Work to be completed
Update the passage on world government, starting with "There's a lot" and going on through "as a whole.", by replacing "economy" with "market" throughout.
--- Page excerpt Enclosed Below ---
Americans hold that right holy. Hell, even _I_ consider it vitally important to our society, symbolically if nothing else. No one else in the world, as far as I know, holds the right to bear arms as a _Constitutionally supported right_, and most other peoples are continually appalled at the violence that right brings to our society. In developing a world government, that's a problem. America's unlikely to give up its beloved arms. The rest of the world is unlikely to give in to the gun-toting psychotic Americans. Unless a compromise can be found, a world government is probably doomed on that aspect alone. To succeed, I think such an entity would require the support of the US, though it's possible the rest of the world could form a government around the US. (That would be a hell of a position to be in. Isolationism at its finest.)
There's a lot that I think is leading us to a world government. The first-world global economy is entirely dependent on nations functioning together; one pulls out or goes into a slump, and everyone is damaged. That allows for power plays and for inadvertent injuries, neither of which is long-term advantageous for the economy as a whole.
A thousand years ago, the world's relative size was unfathomable. Five hundred years ago, it was compromisable, but at great cost and time. A hundred years ago, with the advent of motorized vehicles and air travel, what was once prohibitive became merely time consuming; today, the world's relative size is negligible, and growing smaller daily. Twenty-four hours of travel can bring me around the world, and the Internet makes world-wide communications instantaneous. The smaller the world becomes, the easier it is for us to affect one another; a governmental system with everyone's best interests in mind is a great deal more practical than squabbling over minor differences.
--- End of Enclosed Page excerpt ---
--- Material supplied Enclosed Below ---
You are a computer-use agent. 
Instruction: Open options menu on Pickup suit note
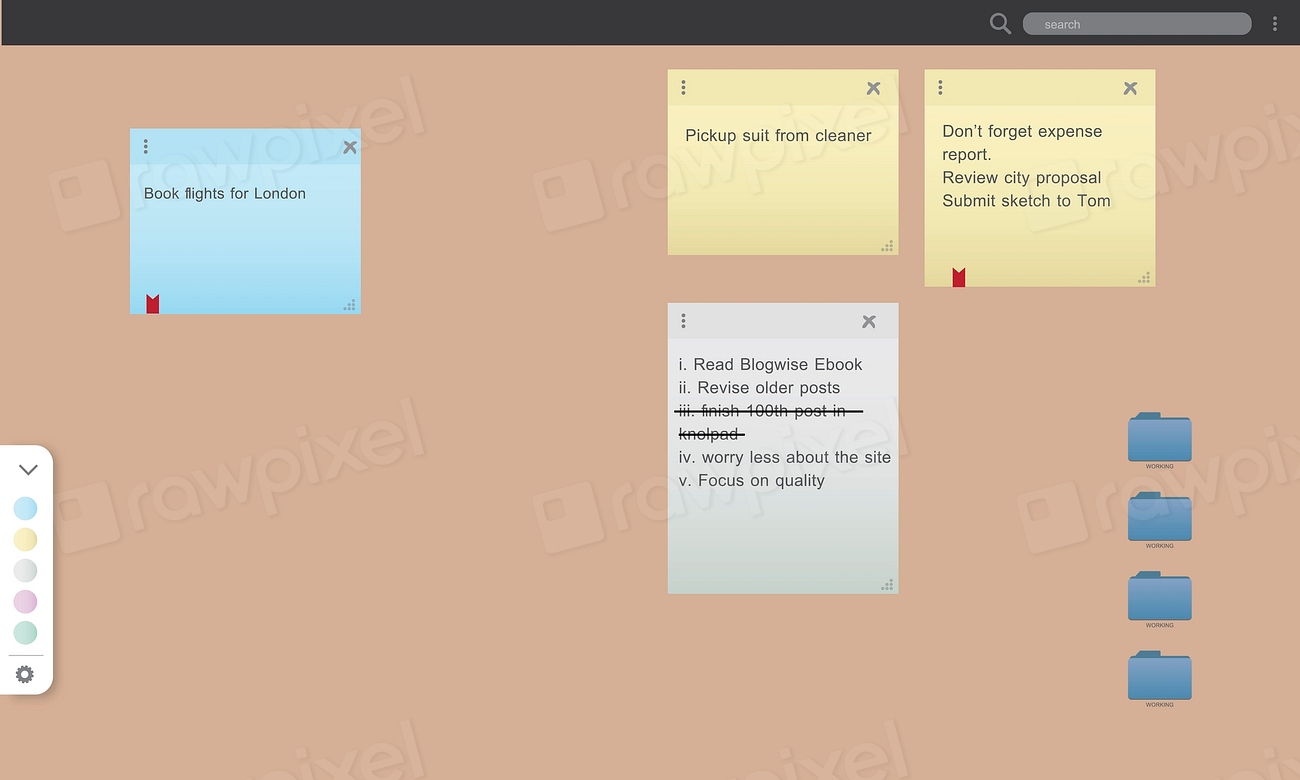(684, 88)
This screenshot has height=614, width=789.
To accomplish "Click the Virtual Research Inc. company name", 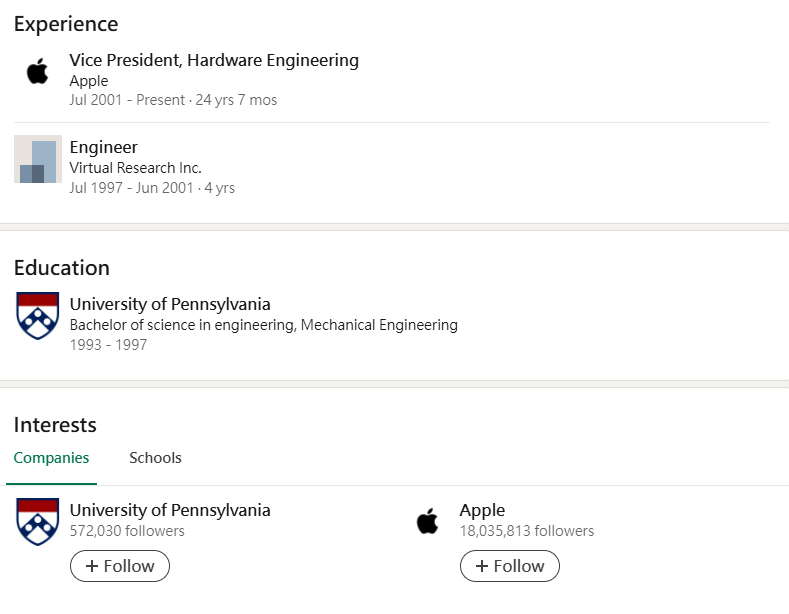I will click(x=135, y=168).
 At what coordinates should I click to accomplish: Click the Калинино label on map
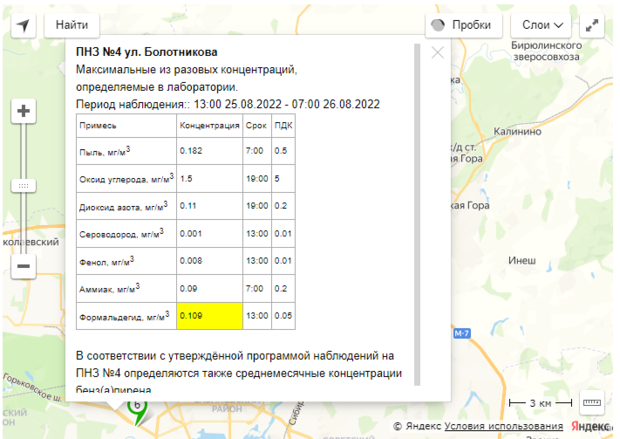[x=515, y=130]
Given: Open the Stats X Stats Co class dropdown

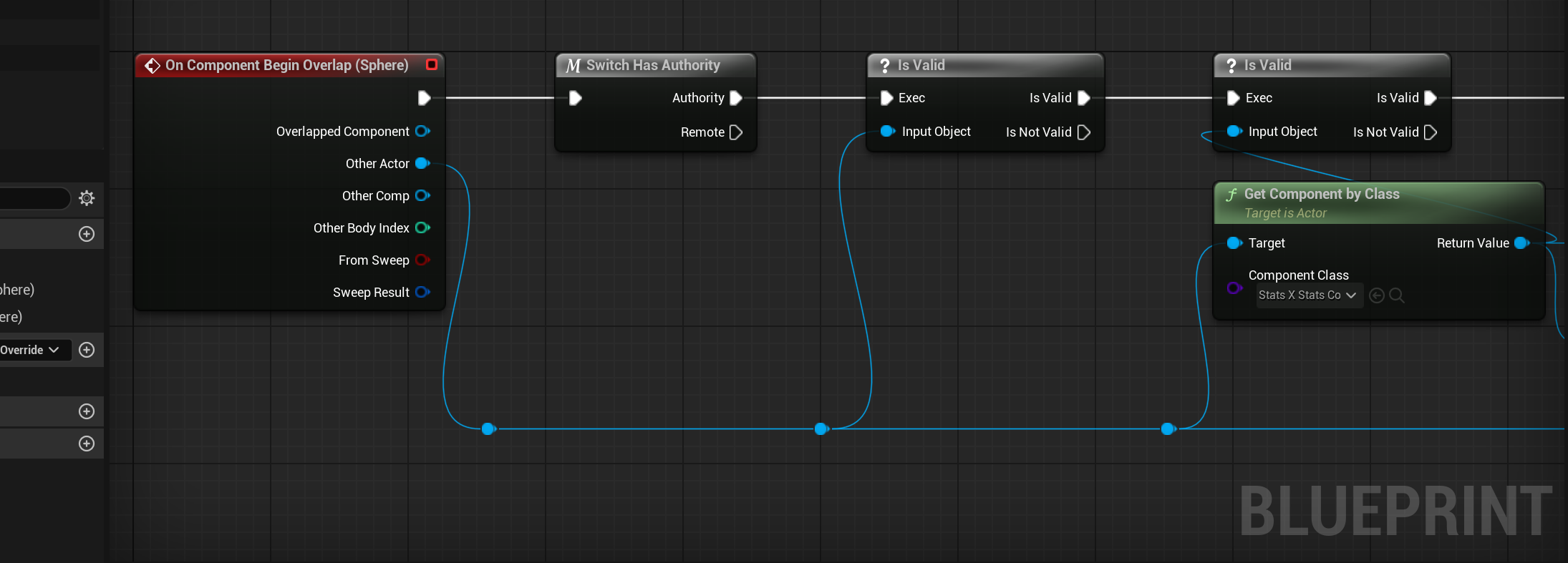Looking at the screenshot, I should pyautogui.click(x=1307, y=295).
--- End of Enclosed Material supplied ---
Task output
There's a lot that I think is leading us to a world government. The first-world global market is entirely dependent on nations functioning together; one pulls out or goes into a slump, and everyone is damaged. That allows for power plays and for inadvertent injuries, neither of which is long-term advantageous for the market as a whole.